Seeing signs of success, school board re-approves longer days at Jefferson-Houston

Seeing signs of success, school board re-approves longer days at Jefferson-Houston

By Julia Brouillette 

School board members believe longer days have made a difference at Jefferson-Houston in just a few months, so much so they voted overwhelmingly to keep them in place next year.

Since November, students at the Cameron Street school have taken an additional 90 minutes of classes four days a week. While educators are waiting on the results of the state Standards of Learning exams to see how well the initiative’s worked, internal testing indicates academic performance is improving.

But administrators made a few changes before voting June 6 to continue longer days next year. They modified the schedule, making Fridays shorter, but students will start extended days at the beginning of the school year as opposed to picking them up again in November.

Over the course of the 183-day academic year, Jefferson-Houston students will experience 166.5 extra hours of class time — about the equivalent of adding 30 days to the school calendar. And Jefferson-Houston teachers will continue spending extra time every Monday collaborating, planning and participating in professional learning.

Children in pre-k programs are the only students exempt from extended days.

Officials will primarily use state dollars to cover the cost of longer days, drawing on Title I set-aside funds from the Virginia Department of Education. Richmond previously ordered administrators to draft a plan that increases classroom time at the school, which historically has struggled academically.

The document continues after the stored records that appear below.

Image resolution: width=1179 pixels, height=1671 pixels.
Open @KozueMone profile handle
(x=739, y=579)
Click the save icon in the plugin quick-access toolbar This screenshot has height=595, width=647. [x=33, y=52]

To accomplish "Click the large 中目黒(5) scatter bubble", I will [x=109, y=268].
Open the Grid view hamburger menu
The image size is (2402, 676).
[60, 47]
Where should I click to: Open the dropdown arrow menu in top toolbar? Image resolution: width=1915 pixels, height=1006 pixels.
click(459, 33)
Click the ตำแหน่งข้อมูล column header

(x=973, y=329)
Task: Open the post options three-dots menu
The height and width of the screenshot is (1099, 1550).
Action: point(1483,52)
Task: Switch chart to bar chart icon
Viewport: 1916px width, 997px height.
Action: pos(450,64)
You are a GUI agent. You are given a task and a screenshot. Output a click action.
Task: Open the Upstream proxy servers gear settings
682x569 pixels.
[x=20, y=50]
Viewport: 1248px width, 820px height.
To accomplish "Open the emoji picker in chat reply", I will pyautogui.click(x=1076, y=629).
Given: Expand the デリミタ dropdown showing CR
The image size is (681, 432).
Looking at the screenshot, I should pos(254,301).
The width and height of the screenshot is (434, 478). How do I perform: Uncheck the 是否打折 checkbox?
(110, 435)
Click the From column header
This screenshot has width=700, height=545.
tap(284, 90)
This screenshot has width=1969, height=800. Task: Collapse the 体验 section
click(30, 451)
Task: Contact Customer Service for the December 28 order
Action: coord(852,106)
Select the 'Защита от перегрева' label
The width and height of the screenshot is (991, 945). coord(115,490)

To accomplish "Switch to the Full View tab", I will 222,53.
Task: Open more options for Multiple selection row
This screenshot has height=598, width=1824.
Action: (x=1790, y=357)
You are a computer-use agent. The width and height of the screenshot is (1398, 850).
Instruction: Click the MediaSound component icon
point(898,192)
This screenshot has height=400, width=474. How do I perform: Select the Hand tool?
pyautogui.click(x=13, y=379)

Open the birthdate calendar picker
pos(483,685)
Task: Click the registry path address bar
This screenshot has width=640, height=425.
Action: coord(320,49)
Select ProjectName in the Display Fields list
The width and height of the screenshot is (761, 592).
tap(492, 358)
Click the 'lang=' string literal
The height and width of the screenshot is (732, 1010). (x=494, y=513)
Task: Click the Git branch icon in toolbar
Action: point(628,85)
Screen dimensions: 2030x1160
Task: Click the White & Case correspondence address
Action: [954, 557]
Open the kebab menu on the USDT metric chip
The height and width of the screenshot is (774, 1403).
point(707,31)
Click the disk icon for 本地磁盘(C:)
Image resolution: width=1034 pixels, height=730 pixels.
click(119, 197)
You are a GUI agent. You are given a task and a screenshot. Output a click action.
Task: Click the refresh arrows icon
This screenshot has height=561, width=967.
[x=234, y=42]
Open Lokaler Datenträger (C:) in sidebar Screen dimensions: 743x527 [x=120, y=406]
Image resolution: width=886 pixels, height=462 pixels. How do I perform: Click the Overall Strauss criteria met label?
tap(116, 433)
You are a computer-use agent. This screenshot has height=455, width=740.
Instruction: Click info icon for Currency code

Funding will range between $520,000 and $575,000, according to the proposal.

For the summer, principal Rosalyn Rice-Harris plans on inviting about 60 students to participate in a month-long educational program that she calls All About Alexandria. The group will embark on expeditionary-style trips around town and learn to integrate social studies, reading, science and mathematics into real-life experiences.

“That part of our population won’t suffer summer learning loss, and we’ll be able to support them in development of their skills in all of the content areas,” she said. “They’ll be much more exposed to the beauty of Alexandria and the greater D.C. region.”

Rice-Harris hopes that by exploring beyond their homes, students will return in the fall energized and with more memory intact.

“Many of our students haven’t left their neighborhoods,” she said. “With us being able to provide them with this time outside the building in order to apply everything that they’ve learned this past year and learn new things, I think it’ll only benefit our kids in September.”